A worked example: reading AUG-GUU-AAG-UAA
Let us run a real, if tiny, message and follow it codon by codon. The mRNA reads AUG-GUU-AAG-UAA. The first three letters are the start, so initiation places methionine in the P site. Now elongation takes over. For GUU, a tRNA whose anticodon pairs with it arrives in the A site carrying valine; a peptide bond joins methionine to valine; translocation steps the ribosome forward, sliding the chain (now Met-Val) into the P site. For AAG, a tRNA arrives carrying lysine, a bond is made, and the ribosome steps again — the chain is now Met-Val-Lys.
mRNA 5'- AUG GUU AAG UAA -3'
| | | |
Met Val Lys STOP
(start) (no tRNA -> release)
P-site chain grows: Met -> Met-Val -> Met-Val-Lys -> released
A-site tRNA brings: Val Lys (none: release factor)The fourth codon, UAA, is where the story changes. It is a stop codon, and the crucial fact is that *no tRNA carries an anticodon for it*. So when UAA arrives in the A site, nothing docks. That empty, unanswered A site is itself the signal that triggers the next phase. Notice too what the genetic code just did for us: the same four letters read in a shifted frame would have spelled a completely different chain, which is why locking the frame at the start codon mattered so much.
Termination: cutting the protein loose
Termination is the closing act, and it works precisely because of that empty A site.

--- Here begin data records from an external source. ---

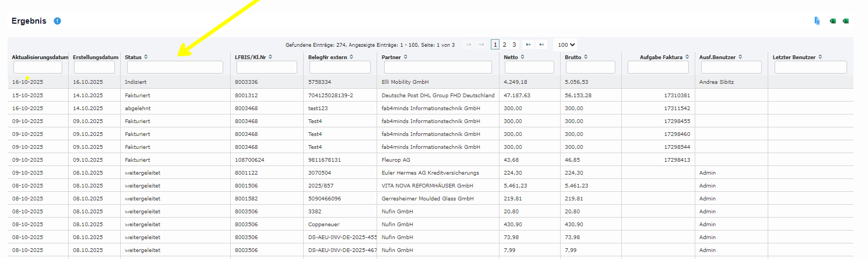Focus the Aktualisierungsdatum filter field
The height and width of the screenshot is (259, 868).
(x=38, y=67)
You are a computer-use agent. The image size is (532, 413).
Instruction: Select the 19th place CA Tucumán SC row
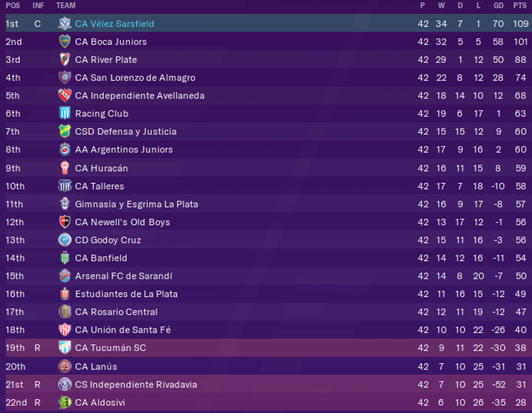pos(266,348)
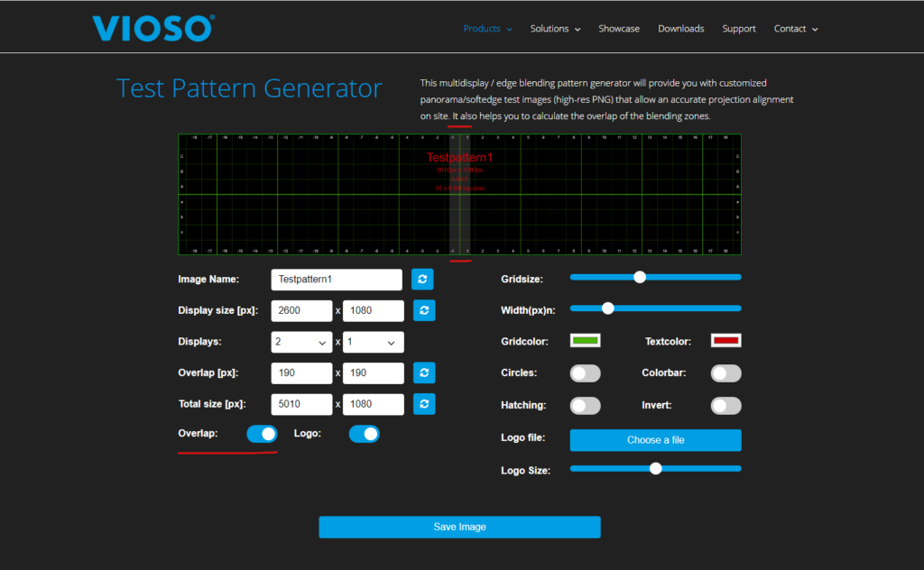Click refresh icon next to Image Name
The width and height of the screenshot is (924, 570).
[x=422, y=280]
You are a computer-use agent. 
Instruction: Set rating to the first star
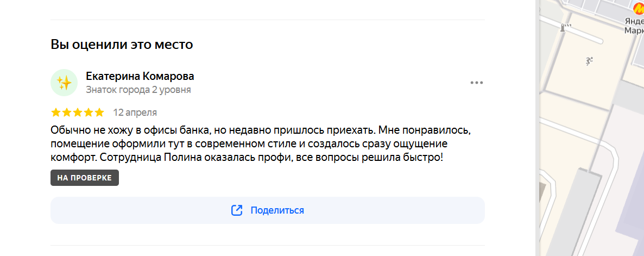tap(56, 113)
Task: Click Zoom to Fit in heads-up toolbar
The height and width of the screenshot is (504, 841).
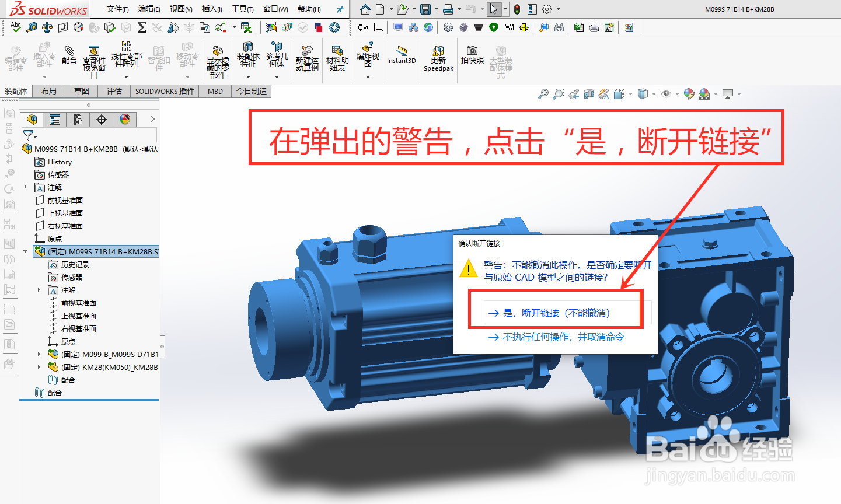Action: tap(543, 93)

Instead of a tRNA, a protein called a release factor is shaped to slot into the A site over a stop codon. Once it is in place, it prompts the ribosome to do one last bit of chemistry: it cuts the finished protein free from the final tRNA, releasing the completed chain. The ribosome then comes apart into its two subunits, lets go of the mRNA, and is free to be used again.
It is worth being honest about one common picture: a stop codon does not code for a "stop amino acid." It codes for no amino acid at all. The chain ends simply because there is no tRNA to answer the stop codon, and the release factor steps into that gap. This is also why a single mutation that turns an ordinary codon into a premature stop is so damaging — it ends the protein too soon, often producing a useless, truncated fragment.

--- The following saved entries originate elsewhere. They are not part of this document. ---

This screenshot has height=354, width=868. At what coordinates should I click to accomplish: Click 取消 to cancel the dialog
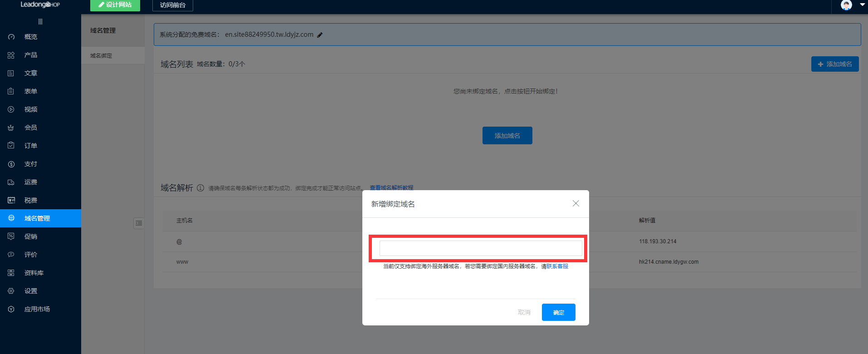[x=524, y=312]
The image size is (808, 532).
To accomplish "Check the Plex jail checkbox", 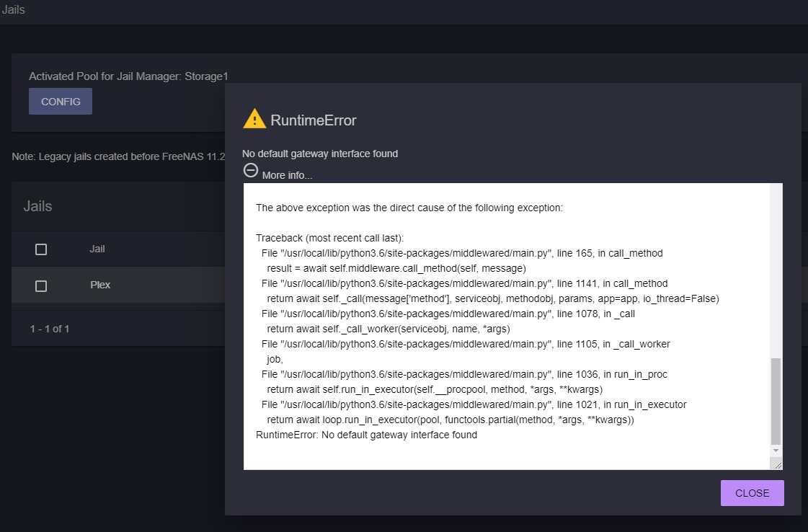I will click(41, 285).
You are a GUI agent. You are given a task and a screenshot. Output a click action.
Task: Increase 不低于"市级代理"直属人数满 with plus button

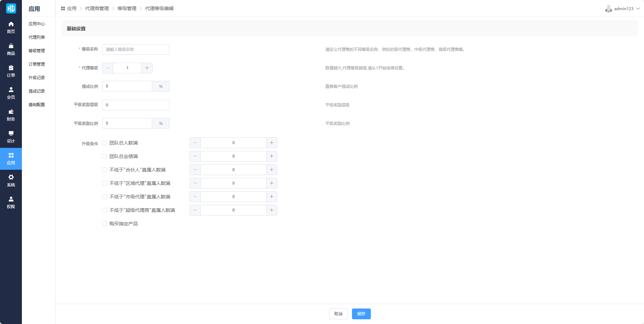pos(271,197)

Polyribosomes: many copies from one message
One last idea turns this from a single assembly line into a small factory. A ribosome covers only a short patch of the mRNA at any moment. So as soon as the first ribosome moves past the start codon and clears the front, a second ribosome can initiate behind it — then a third, a fourth, and so on. The result is a single mRNA threaded through a whole string of ribosomes at once, like beads on a wire, each one a little further along the same message. This conga line is called a polyribosome (or polysome).
The payoff is throughput. A single message can be translated into dozens of identical protein copies at the same time, instead of one at a time — exactly what a cell needs when it must make a lot of one protein in a hurry. Note what stays the same and what changes: every ribosome on the string is running the very same A → P → E loop you just learned, producing identical chains; the only difference between them is how far along the message each one happens to be. The mechanism did not change — the cell simply runs many copies of it on one tape at once.